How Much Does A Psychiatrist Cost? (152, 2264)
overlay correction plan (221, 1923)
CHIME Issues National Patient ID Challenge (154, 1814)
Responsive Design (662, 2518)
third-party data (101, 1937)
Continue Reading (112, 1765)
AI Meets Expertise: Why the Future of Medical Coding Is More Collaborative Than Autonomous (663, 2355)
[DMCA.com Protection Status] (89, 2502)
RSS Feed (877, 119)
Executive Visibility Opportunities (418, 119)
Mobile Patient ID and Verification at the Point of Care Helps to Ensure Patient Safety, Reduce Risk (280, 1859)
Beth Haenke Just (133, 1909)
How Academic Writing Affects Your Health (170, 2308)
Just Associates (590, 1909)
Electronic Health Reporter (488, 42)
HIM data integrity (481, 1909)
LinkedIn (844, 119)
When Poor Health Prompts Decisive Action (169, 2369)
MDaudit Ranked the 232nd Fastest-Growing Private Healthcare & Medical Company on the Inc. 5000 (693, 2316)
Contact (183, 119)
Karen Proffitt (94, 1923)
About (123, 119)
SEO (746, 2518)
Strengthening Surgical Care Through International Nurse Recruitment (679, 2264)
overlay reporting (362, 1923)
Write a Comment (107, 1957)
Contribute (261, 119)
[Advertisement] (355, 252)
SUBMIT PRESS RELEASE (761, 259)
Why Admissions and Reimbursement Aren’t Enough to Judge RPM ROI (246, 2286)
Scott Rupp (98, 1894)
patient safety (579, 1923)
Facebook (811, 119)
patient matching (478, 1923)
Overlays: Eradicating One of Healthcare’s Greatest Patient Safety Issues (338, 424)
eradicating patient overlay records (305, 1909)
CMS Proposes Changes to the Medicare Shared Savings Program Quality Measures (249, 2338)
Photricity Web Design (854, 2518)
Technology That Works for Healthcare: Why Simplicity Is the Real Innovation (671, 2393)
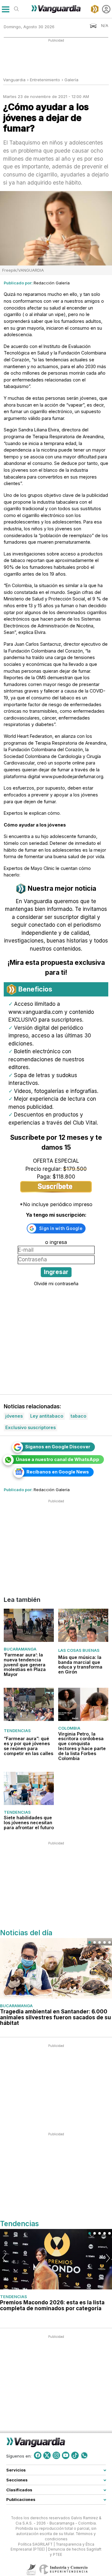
========================================
→ Requirement
Output exactly the lines from the one that has "patient safety (579, 1923)" through the end of the data. Do not include pictures.

→ Answer
patient safety (579, 1923)
Facebook (811, 119)
patient matching (478, 1923)
Overlays: Eradicating One of Healthcare’s Greatest Patient Safety Issues (338, 424)
eradicating patient overlay records (305, 1909)
CMS Proposes Changes to the Medicare Shared Savings Program Quality Measures (249, 2338)
Photricity Web Design (854, 2518)
Technology That Works for Healthcare: Why Simplicity Is the Real Innovation (671, 2393)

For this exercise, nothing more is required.